• _Task description_: Collect every line of the material below that contains the string "perform", matching its case exactly.

-------

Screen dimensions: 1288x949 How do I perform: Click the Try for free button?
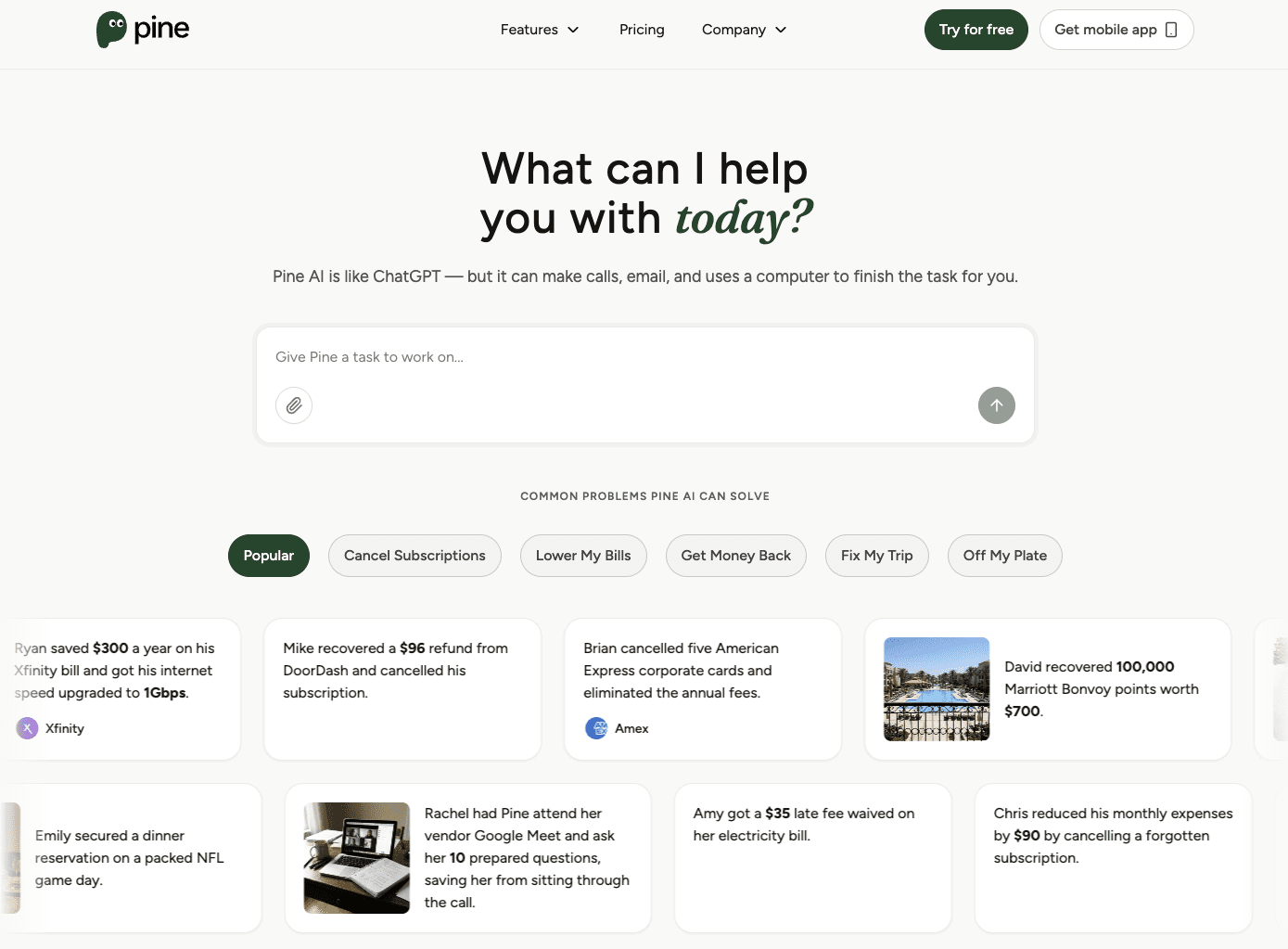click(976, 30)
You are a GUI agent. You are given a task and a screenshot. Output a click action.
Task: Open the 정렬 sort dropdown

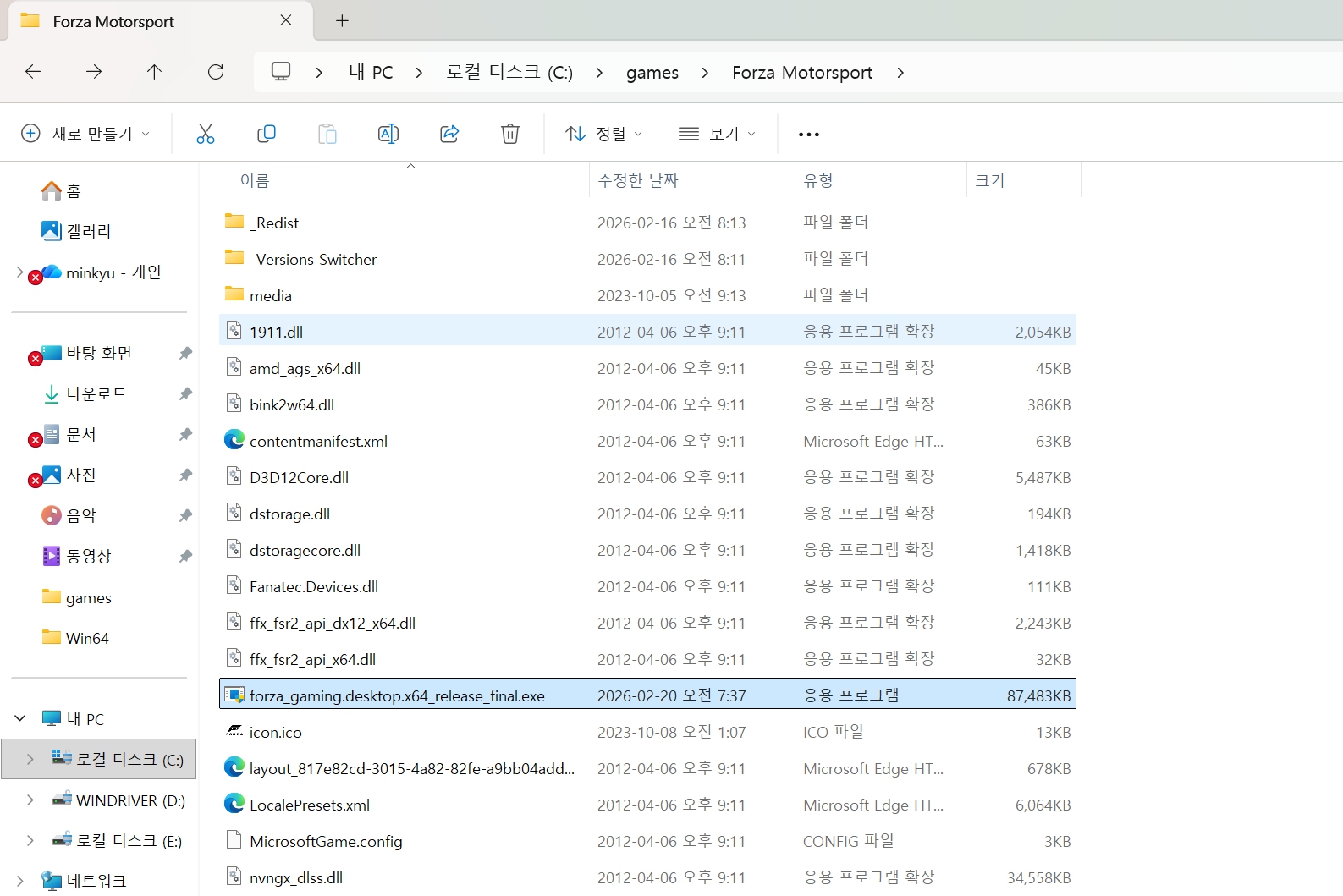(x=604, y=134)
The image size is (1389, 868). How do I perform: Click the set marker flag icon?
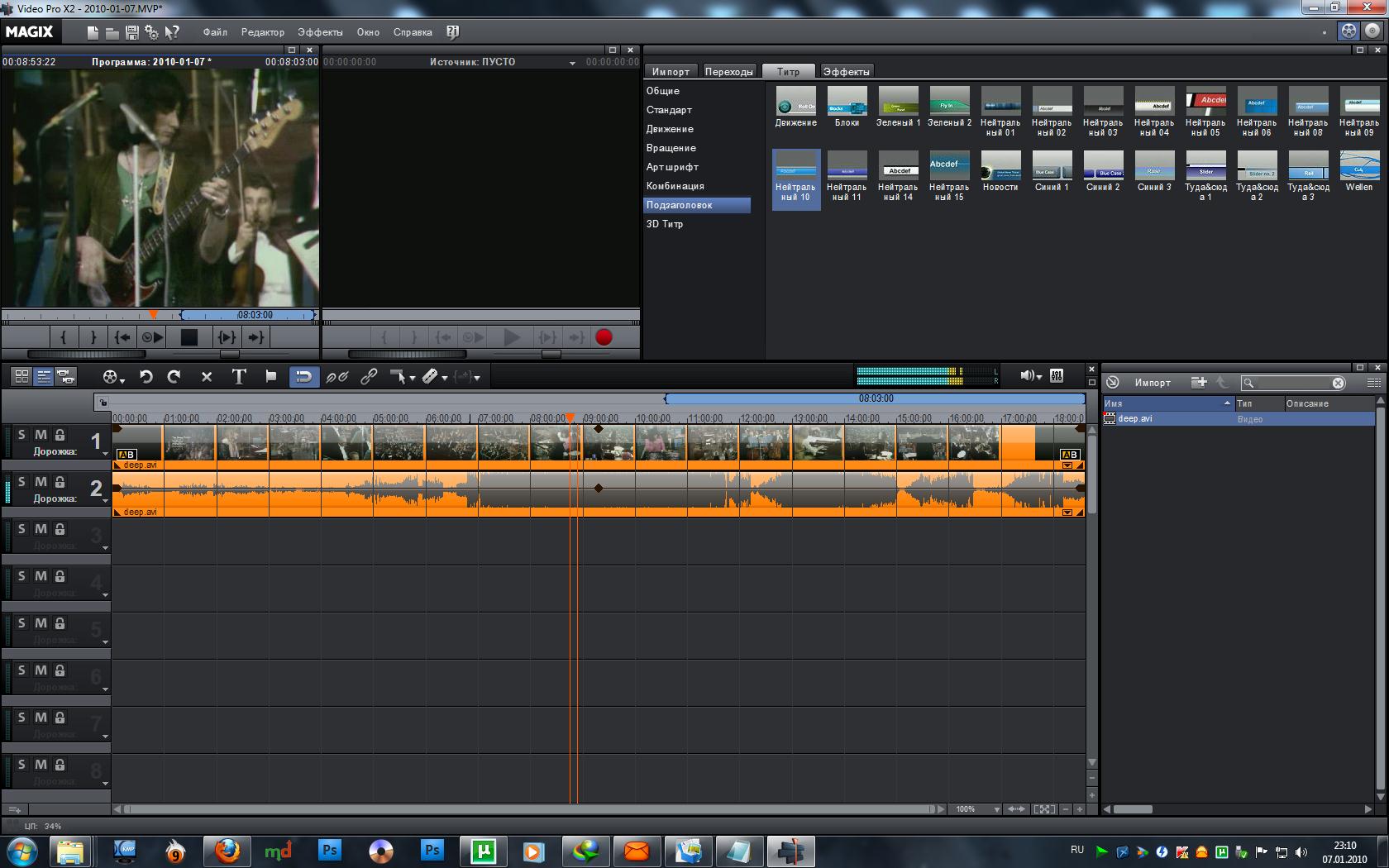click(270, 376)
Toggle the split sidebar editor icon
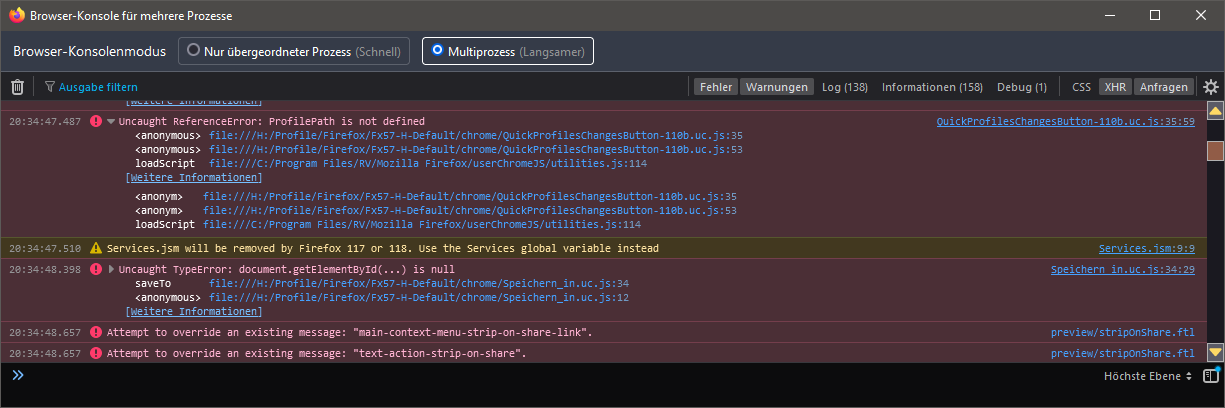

-------

• _Solution for this problem_:
Screen dimensions: 1288x949 How do I perform: Click the Try for free button?
The image size is (1389, 868). How do I perform: Click the set marker flag icon?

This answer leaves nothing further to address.